I've read where Zinn recommends the heel to be level with the leg locked out, but this would force a rider into a significantly heels-up position to maintain any bend in the leg at the bottom of the stroke.

I've noticed a lot of riders with a too-high saddle have a slow, choppy cadence (pedaling squares). I get compliments on the speed and smoothness of my pedaling (often 1-2 cogs lower than other riders). I credit the smoothness to not setting the saddle too high. I feel as though is can pedal as smoothly regradless of saddle fore-aft position, as long as I lower the saddle if I move it back or raise it if I move the saddle foreward. I use a ratio of roughly 1/3, (height to fore-aft).

Tom definitely eyeballed KOPS, and I started out well behind KOPS and ended up well behind, but somewhat less so. As your saddle moves up, your knee moves back at 3 o'clock, and moving me forward compensated for that, but still left me behind the spindle. After a second visit, he raised the saddle again, by a good bit, and I felt it was too high after a few rides. So he said we'd established the outer limit and to step back a little bit at a time until it felt right. I got it pretty well dialed within the next couple of rides. Now it feels pretty heavenly.

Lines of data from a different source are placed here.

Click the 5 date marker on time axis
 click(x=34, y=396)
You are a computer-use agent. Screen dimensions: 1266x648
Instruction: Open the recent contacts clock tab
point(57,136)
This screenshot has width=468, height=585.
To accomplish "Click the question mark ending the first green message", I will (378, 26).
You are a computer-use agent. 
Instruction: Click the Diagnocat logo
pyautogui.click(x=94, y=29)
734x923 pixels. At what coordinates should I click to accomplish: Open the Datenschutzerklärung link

He did all of this stuff just by looking at me from various vantage points. The KOPS he did with a little old rusty chain. I'm not sure what the science or rationale behind his changes were, but I figure he's looked at more than a few riders and knows what he's looking at. I don't think there was any formula for the saddle height other than moving it around and looking at me on the bike and determining when it was about right.

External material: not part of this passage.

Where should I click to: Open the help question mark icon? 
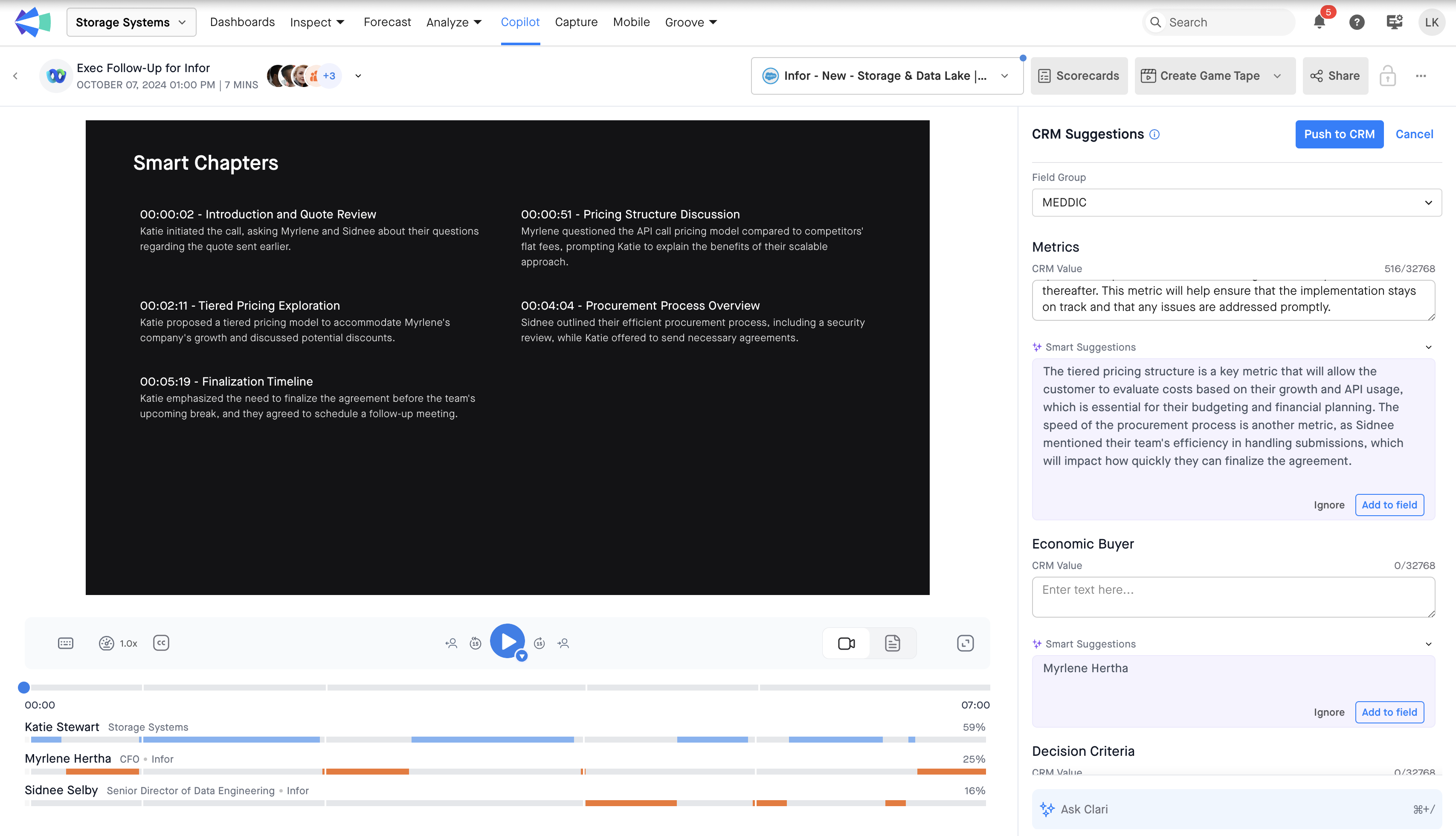pos(1357,22)
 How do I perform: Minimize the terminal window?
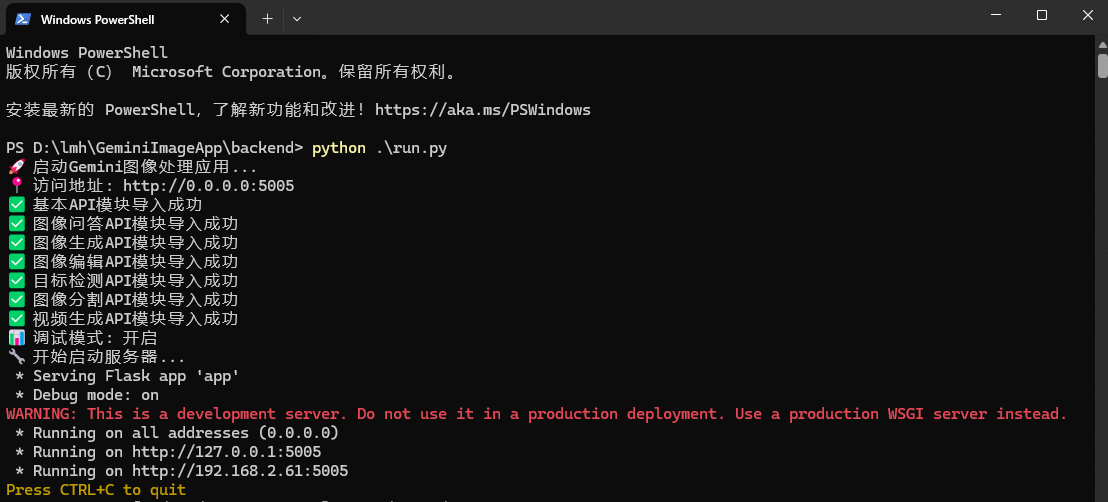(996, 15)
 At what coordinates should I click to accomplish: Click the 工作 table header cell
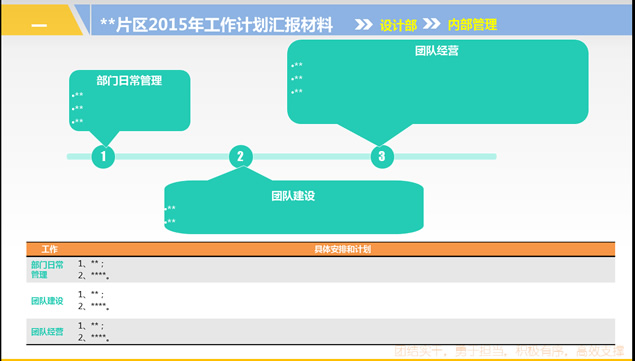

I've always been known for a smooth spin too, but no power to speak of (I've done upwards of 170 rpm on my fixie). No problem - I'm a tourist and happy with that. But when he said he could make me more efficient, I figured it was worth a try. Being more comfortable was an added bonus. Tom wouldn't sell me a frame until I'd been riding in that position on an old bike for about a month and he was satisfied that I wasn't having any comfort issues with it.

I definitely feel like I'm producing more power in this position - I'm riding a gear or two higher in most situations. At first my spin wasn't as smooth with the longer leg extension, but it's come around pretty well and I can spin almost as smoothly now as I was before. My stamina is pretty poor, which is probably partly lack of being used to turning long miles in this position and partly because it's friggin' DECEMBER! I'm really looking forward to riding this position once I'm fully adapted to it. And in shape again. And on the Spectrum frame. Sometime this summer I guess it will all come together to the extent that it's going to.

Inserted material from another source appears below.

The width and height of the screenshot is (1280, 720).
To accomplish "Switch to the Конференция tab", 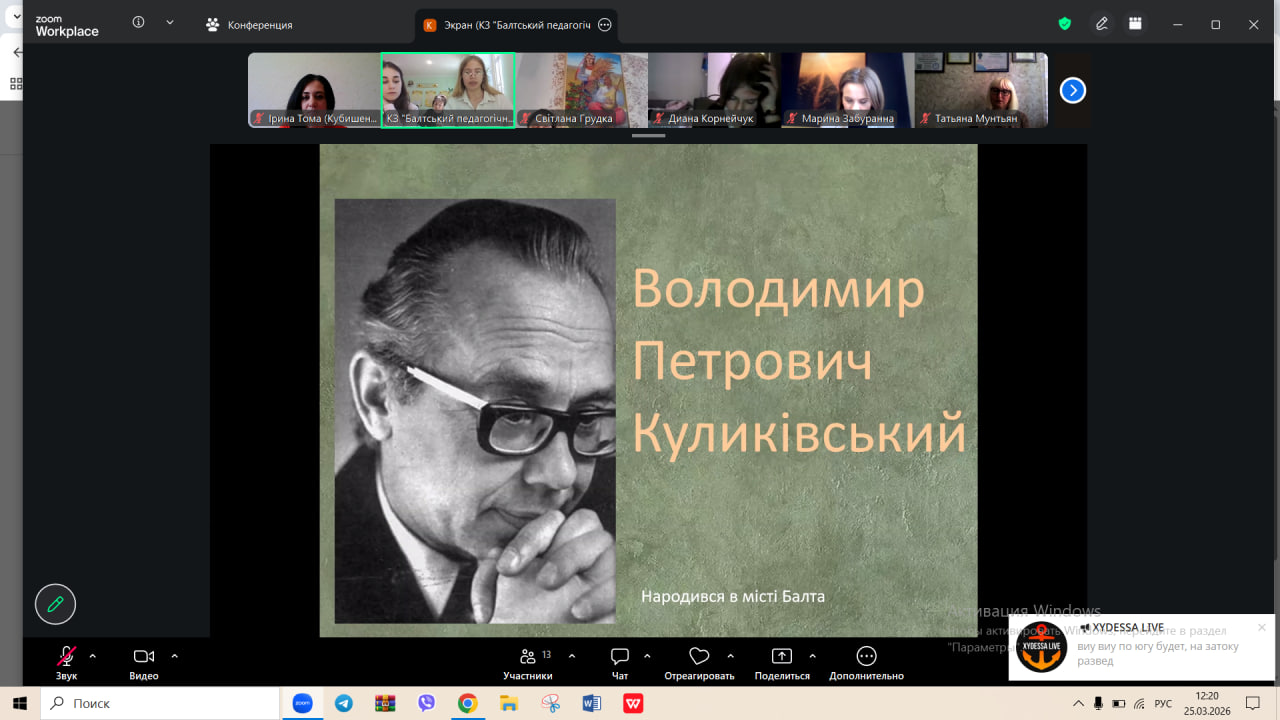I will [250, 25].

Regarding switching between saddles, he did the fitting on an Aliante, which I have on my road bikes, and I've moved them each to this position. I have B-17s on a couple of bikes as well. With those I just aimed for the same spot and then adjusted them over a few rides until they felt right in roughly the same position. I don't know if I absolutely nailed it, but it feels very similar so I know I'm very close. Those bikes have different pedals as well, so there's another variable to adjust for.

Even if I never get any better than I am now, I'm glad to have had Tom's input. He did more for me in a couple of hours than I'd been able to sus out for myself over a period of several years. Someday, an E-Richie will complete the stable and I'll figure it doesn't get any better than bikes and fits by these two masters.

It's all kind of funny - I was VERY happy with my existing bikes and the position I'd gravitated to on them. I'm pretty psyched to think it can be a good deal better than that.